Here's hoping we don't get one of those soon.

No individual event is caused by climate change. By definition, "climate change" loads the dice in favor of certain types of events. Theory (Allen and Ingram, Nature 2002, v 419 pp 224 - 232) indicates an increasing likelihood of such severe local precipitation events in the foreseeable future.

Update: more here.


Heiko said...

There are two issues I have with this type of argument.

Firstly, it's true that it's like loading the dice and you can't attribute a single event. But, that doesn't answer the question whether for a particular event the dice have in fact been loaded in a direction favouring it or not.

It seems to me that this train of thought is regularly stated without asking that question, it's just assumed that climate change has made this event more likely.

It will, in many cases, but equally, for say certain storms, or say flooding in June in England, the dice may be loaded the other way by climate change, and the event so to speak happened in spite of the climate change induced trend, rather than because of it.

The second issue I have with it is perspective, and you know I've talked about that before. Namely, we know that more warmth means more evaporation, and as evaporation has to equal precipitation on a world scale, it'll mean more precipitation. But, to what degree does that mean more drought / more flooding,

and to what degree is this merely the equivalent of moving a little bit more towards the equator, as opposed to this notion of "a general increase in the freakishness/destructiveness of weather"?

I think the latter is quite poorly supported even on a world average scale. But at least, there you can argue it by looking at droughts or tropical storms.

On the "this increase in freakishness will occur everywhere" level, I think it's quite silly and not at all supported. Every place on Earth will see more droughts / more storms / more intense storms / more flooding?

Given enough warming, every place should see an increase in heat extremes and a decrease in cold extremes, but hail, storms, wind hoses, flooding, drought?

You may say, "ok, but what does this have to do with the dice loaded passage"?
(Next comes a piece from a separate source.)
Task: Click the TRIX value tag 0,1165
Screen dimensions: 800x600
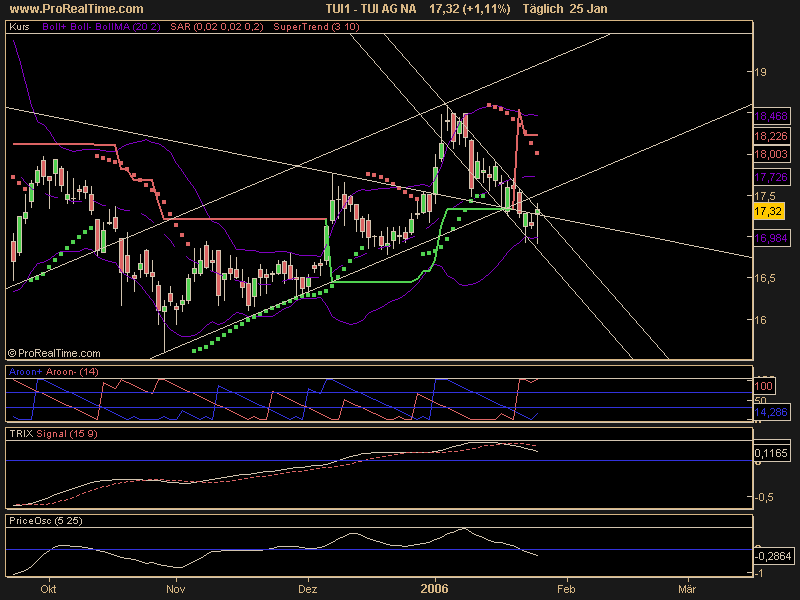Action: click(x=769, y=454)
It's that for any and every bad weather argument, it seems to be wheeled out in press reports, implying that the particular event has been made more likely by climate change,

and given the breadth of the coverage, that it is a worldwide thing and that every region will suffer more "weird" weather.

Michael Tobis said...

Hi, Heiko!

I make no claim that any individual experiencing a weird weather event can attribute the particular event to anthropogenic climate change. I explicitly stated the contrary.
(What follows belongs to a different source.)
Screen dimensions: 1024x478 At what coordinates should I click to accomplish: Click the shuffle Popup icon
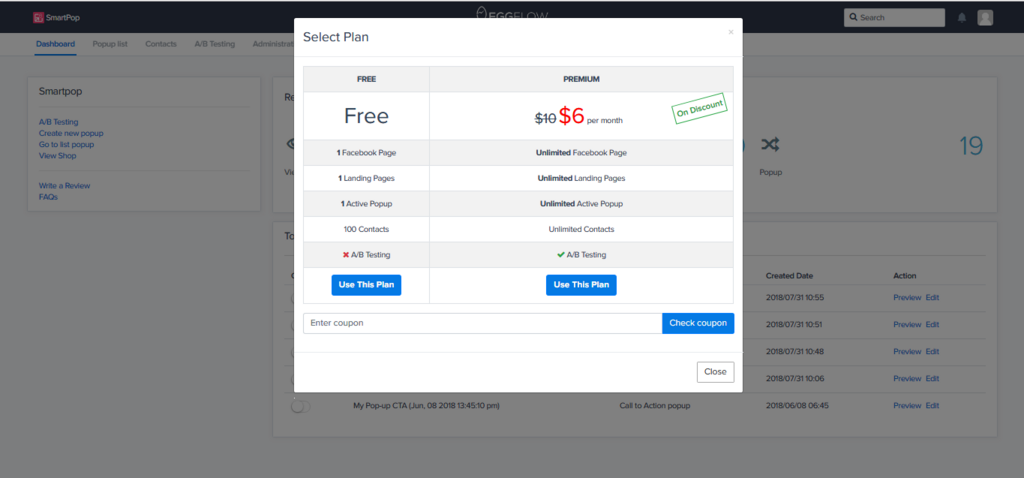point(770,145)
Theory predicts that a larger proportion of precipitation will occur in severe events in a greenhouse world. I'll try to find the reference; I had little trouble last time I looked for it but I can't recall the author. It was a very readable review paper in Science or Nature.

Models concur.

I believe observations are consistent with this anticipated trend but I am not sure whether they are decisive as yet.

Mostly I was just reporting some weird weather, though. If you had experienced the like I think you'd mention it.

Heiko said...

Thanks, the idea of more heavy precipitation events seems very intuitive to me, so you don't really need to convince me on that one. Admittedly my intuition is based on weak evidence, namely I look at what rain's like in the summer/winter, and what it's like in England/Malaysia.

No weather event is directly attributable to climate change (a particular storm or heat wave anyway, and I am not sure this would hold when we get beyond a certain level of climate change, I mean a tropical cyclone hitting Ireland would be so unlikely in a pre-industrial climate that I'd be quite willing to say that it is attributable to climate change), but I digress, and certainly it's interesting to hear weird weather reported,

what troubles me when the point about "no particular event being attributable" gets made in press coverage (rather than your blog) is that I feel it is implied that while the event isn't attributable to climate change, it's been made more likely by climate change.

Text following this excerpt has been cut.